[Stored dataset items]
■ ■ ■ ■ ■

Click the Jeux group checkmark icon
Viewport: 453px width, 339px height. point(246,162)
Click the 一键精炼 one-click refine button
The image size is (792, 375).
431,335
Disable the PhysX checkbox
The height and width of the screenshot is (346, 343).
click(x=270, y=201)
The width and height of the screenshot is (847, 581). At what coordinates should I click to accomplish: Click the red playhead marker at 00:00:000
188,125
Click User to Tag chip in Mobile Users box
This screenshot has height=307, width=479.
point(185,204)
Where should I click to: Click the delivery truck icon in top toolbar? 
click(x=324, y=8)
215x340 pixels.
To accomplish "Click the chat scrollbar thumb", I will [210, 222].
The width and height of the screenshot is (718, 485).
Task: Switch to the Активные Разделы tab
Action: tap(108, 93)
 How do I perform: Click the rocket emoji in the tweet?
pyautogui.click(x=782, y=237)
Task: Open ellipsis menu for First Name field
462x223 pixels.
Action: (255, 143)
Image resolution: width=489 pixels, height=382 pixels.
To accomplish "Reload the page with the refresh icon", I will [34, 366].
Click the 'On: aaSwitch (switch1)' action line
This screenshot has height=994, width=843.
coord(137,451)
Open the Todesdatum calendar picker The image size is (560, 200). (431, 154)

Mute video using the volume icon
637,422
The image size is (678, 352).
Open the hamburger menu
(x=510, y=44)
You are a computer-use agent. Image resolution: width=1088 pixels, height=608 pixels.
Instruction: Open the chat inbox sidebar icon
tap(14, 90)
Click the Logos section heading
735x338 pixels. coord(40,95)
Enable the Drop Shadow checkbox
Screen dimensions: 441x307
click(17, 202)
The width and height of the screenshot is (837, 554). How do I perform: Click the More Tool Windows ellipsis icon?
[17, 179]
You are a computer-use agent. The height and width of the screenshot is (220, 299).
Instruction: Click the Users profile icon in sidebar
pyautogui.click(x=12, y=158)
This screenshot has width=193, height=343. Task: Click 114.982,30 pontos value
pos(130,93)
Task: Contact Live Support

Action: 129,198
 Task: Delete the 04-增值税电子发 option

■ ■ ■ ■ ■

§ **About this task**
Return every record above exactly, line by line.

§ **The answer**
Click the Jeux group checkmark icon
Viewport: 453px width, 339px height. point(246,162)
Click the 一键精炼 one-click refine button
The image size is (792, 375).
431,335
Disable the PhysX checkbox
The height and width of the screenshot is (346, 343).
click(x=270, y=201)
The width and height of the screenshot is (847, 581). At what coordinates should I click to accomplish: Click the red playhead marker at 00:00:000
188,125
Click User to Tag chip in Mobile Users box
This screenshot has height=307, width=479.
point(185,204)
Where should I click to: Click the delivery truck icon in top toolbar? 
click(x=324, y=8)
215x340 pixels.
To accomplish "Click the chat scrollbar thumb", I will [210, 222].
The width and height of the screenshot is (718, 485).
Task: Switch to the Активные Разделы tab
Action: tap(108, 93)
 How do I perform: Click the rocket emoji in the tweet?
pyautogui.click(x=782, y=237)
Task: Open ellipsis menu for First Name field
462x223 pixels.
Action: (255, 143)
Image resolution: width=489 pixels, height=382 pixels.
To accomplish "Reload the page with the refresh icon", I will [34, 366].
Click the 'On: aaSwitch (switch1)' action line
This screenshot has height=994, width=843.
coord(137,451)
Open the Todesdatum calendar picker The image size is (560, 200). (431, 154)

Mute video using the volume icon
637,422
The image size is (678, 352).
Open the hamburger menu
(x=510, y=44)
You are a computer-use agent. Image resolution: width=1088 pixels, height=608 pixels.
Instruction: Open the chat inbox sidebar icon
tap(14, 90)
Click the Logos section heading
735x338 pixels. coord(40,95)
Enable the Drop Shadow checkbox
Screen dimensions: 441x307
click(17, 202)
The width and height of the screenshot is (837, 554). How do I perform: Click the More Tool Windows ellipsis icon?
[17, 179]
You are a computer-use agent. The height and width of the screenshot is (220, 299).
Instruction: Click the Users profile icon in sidebar
pyautogui.click(x=12, y=158)
This screenshot has width=193, height=343. Task: Click 114.982,30 pontos value
pos(130,93)
Task: Contact Live Support

Action: 129,198
 Task: Delete the 04-增值税电子发 option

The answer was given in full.